Le 12 février 2002, la cour administrative d'appel de Lyon confirma le jugement, considérant notamment :

« (...) en premier lieu, qu'en énonçant que l'intéressé avait publié dans le journal interne de l'établissement un article contenant des propos violemment et grossièrement racistes et qu'un tel fait constituait une faute grave incompatible avec la fonction d'enseignant, le ministre a suffisamment motivé sa décision ;

(...) en deuxième lieu, qu'au regard de la forme et du style donnés au texte litigieux, le requérant ne saurait sérieusement soutenir qu'il s'agissait d'une lettre privée adressée au seul chef d'établissement et dont la publication et la diffusion n'étaient pas prévues ;

(...) en troisième lieu, qu'il ressort des pièces du dossier qu'en utilisant des termes outranciers et méprisants à forte connotation raciste dans un texte destiné à être lu par des collégiens, le requérant a tenu des propos incompatibles avec ses fonctions d'enseignant (...) »

Par arrêt du 3 mars 2003, le Conseil d'Etat rejeta le pourvoi en cassation formé par le requérant.

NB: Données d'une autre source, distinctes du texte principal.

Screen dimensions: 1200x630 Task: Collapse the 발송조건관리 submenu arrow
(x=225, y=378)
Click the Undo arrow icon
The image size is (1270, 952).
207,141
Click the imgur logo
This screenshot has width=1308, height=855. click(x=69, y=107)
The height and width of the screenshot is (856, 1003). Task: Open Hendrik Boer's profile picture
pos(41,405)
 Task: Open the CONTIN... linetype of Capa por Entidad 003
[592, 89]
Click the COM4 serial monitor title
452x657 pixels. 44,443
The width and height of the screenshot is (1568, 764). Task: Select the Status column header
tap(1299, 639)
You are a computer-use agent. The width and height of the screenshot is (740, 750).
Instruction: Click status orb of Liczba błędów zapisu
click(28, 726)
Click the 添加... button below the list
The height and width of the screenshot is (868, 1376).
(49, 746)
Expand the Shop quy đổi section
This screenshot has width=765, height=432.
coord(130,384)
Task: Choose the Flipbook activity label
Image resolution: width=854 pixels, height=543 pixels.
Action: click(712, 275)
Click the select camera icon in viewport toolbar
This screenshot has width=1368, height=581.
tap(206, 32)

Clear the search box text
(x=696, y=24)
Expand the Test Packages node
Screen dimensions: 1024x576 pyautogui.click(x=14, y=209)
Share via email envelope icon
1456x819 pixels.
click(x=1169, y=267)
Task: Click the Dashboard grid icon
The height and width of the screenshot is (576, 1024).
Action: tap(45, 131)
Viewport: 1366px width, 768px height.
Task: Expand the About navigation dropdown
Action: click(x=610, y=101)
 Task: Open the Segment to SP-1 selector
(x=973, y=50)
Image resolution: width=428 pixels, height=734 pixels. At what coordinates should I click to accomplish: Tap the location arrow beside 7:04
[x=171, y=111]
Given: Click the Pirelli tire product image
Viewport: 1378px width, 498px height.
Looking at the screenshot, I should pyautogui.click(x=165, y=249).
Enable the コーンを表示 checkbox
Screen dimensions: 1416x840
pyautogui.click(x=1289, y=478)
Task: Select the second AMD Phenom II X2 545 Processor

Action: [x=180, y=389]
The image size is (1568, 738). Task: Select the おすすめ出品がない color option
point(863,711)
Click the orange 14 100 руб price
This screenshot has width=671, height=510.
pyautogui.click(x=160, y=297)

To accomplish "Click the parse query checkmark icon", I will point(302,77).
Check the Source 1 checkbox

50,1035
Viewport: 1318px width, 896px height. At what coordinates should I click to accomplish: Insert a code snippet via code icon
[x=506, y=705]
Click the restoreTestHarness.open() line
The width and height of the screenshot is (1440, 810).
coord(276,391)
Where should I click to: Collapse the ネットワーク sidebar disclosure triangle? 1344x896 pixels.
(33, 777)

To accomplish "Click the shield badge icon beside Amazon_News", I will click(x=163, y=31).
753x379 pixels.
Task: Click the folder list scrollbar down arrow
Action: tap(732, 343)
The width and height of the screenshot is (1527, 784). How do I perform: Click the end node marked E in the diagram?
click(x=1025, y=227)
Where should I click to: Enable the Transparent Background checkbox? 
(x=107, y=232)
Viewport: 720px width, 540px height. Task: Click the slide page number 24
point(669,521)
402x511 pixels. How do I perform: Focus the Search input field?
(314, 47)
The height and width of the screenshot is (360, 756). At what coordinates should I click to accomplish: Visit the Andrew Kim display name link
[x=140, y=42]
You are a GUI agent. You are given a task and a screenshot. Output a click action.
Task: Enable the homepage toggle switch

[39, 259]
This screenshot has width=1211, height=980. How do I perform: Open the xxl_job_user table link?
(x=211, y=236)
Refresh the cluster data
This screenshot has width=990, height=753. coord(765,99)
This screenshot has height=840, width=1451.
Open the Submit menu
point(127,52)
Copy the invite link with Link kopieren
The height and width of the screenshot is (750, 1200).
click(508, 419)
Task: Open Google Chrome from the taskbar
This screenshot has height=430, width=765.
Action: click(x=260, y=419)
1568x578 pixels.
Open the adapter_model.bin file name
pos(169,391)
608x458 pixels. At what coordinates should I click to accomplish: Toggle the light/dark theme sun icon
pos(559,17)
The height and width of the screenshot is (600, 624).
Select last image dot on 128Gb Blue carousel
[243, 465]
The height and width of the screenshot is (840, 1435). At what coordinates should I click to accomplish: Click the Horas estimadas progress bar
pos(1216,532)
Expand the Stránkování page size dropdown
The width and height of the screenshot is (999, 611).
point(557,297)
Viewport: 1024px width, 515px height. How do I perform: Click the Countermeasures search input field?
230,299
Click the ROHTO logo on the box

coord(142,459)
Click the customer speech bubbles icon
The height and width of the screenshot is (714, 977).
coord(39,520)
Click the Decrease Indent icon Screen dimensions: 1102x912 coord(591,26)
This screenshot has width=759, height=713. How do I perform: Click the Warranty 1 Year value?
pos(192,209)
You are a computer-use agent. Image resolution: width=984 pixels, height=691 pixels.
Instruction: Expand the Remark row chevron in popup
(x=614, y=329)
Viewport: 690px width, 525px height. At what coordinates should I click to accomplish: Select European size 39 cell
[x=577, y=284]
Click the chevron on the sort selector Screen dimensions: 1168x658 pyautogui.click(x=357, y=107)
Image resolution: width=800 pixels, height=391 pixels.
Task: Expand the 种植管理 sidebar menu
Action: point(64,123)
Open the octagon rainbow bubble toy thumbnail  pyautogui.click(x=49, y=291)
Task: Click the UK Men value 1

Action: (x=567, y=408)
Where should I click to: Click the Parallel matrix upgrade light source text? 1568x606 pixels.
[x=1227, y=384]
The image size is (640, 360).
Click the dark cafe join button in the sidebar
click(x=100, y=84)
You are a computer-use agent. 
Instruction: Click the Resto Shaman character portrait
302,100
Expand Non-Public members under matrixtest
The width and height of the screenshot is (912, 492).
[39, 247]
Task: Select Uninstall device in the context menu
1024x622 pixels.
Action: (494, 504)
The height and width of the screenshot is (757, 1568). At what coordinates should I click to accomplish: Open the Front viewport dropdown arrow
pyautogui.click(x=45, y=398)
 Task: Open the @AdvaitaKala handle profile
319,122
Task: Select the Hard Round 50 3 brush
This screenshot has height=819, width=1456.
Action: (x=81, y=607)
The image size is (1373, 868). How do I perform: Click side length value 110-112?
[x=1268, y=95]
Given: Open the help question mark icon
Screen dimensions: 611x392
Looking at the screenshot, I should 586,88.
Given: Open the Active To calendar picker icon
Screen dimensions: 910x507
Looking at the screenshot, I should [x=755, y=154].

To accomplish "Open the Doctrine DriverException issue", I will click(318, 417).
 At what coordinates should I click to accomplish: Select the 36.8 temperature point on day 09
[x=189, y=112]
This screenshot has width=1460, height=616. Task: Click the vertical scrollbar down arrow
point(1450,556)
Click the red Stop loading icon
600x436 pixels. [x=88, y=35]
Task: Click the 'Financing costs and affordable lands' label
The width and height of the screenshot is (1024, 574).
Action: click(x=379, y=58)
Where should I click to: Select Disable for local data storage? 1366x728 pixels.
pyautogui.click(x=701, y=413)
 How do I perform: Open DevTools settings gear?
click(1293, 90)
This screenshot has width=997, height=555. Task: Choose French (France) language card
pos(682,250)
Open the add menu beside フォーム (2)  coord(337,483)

B.  Le droit interne pertinent

Article 24 de la loi du 29 juillet 1881 sur la presse, dans sa rédaction applicable à l'époque des faits :

« Ceux qui, par l'un des moyens énoncés à l'article 23, auront provoqué à la discrimination, à la haine ou à la violence à l'égard d'une personne ou d'un groupe de personnes à raison de leur origine ou de leur appartenance ou de leur non‑appartenance à une ethnie, une nation, une race ou une religion déterminée, seront punis d'un emprisonnement d'un an et d'une amende de 300 000 F ou de l'une de ces deux peines seulement. »

Article 11 du décret du 10 mars 1964 modifié :

« Le ministre de l'éducation nationale peut, sur la demande de l'autorité académique qui peut être saisie, notamment par le chef d'établissement, prononcer après avis de la commission prévue (...) et l'intéressé ayant été mis à même de présenter ces observations, la résiliation du contrat du maître ou le retrait d'agrément au cas d'insuffisance professionnelle, dûment constatée ou de comportement incompatible avec l'exercice des fonctions dans l'établissement considéré (...) »

GRIEFS

Invoquant les articles 10 et 17 de la Convention, le requérant invoque son droit à la liberté d'expression, se plaint d'avoir été excessivement condamné pour un texte publié par erreur et critique le fait que le délit prévu à l'article 24 de la loi du 29 juillet 1881 soit exclusif de toute bonne foi.

EN DROIT

Le requérant se plaint d'une violation de son droit à la liberté d'expression au regard des articles 10 et 17 de la Convention. Leurs dispositions se lisent ainsi, dans leurs parties pertinentes :

Article 10

« 1.  Toute personne a droit à la liberté d'expression. Ce droit comprend la liberté d'opinion et la liberté de recevoir ou de communiquer des informations ou des idées sans qu'il puisse y avoir ingérence d'autorités publiques et sans considération de frontière. (...)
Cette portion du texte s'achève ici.